We are not very fond of Sophos resetting UAC, IE Security Zone settings etc during remediation.
I'm aware of https://community.sophos.com/kb/en-us/118583
I found the following additional information online that reportedly fixes this issue:
From Sophos support, here are the steps to disable and enable threat remediation:
Open Regedit and navigate to the following location:32-bit: HKLMSoftwareSophosSAVServiceApplication64-bit: HKLMSoftwareWOW6432NodeSophosSAVServiceApplication
Create a Key at this location called: CCOverride
Threat remediation is now disabled.
We are using the Sophos Console 5.5 and Sophos Endpoint Security 10.7.
Does the CCOverride setting apply to these products?
Does CCOverride setting only affect the resetting of Windows options or does it also disable other threat remediations?
Why doesn't the product have an option in the AV policy to control this? 'enforce resetting of Windows security settings' or 'not to enforce resetting of Windows security settings'
That key should work in all Windows Endpoint versions and it only controls the resetting of Windows security settings not other parts of the cleanup routine.

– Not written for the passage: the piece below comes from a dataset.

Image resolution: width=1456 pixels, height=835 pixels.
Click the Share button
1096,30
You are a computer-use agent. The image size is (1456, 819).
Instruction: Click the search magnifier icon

I guess most of the security options reverted in the cleanup are the system defaults. UAC is an obvious one people may notice as you typically get a balloon notification if I recall when it changes - maybe asking to reboot?Most people have UAC enabled these days as apps that don't work with it should be few and far between. Plus there are tools like the Application Compatibility Toolkit which can resolve such issues with installable shims without disabling UAC globally.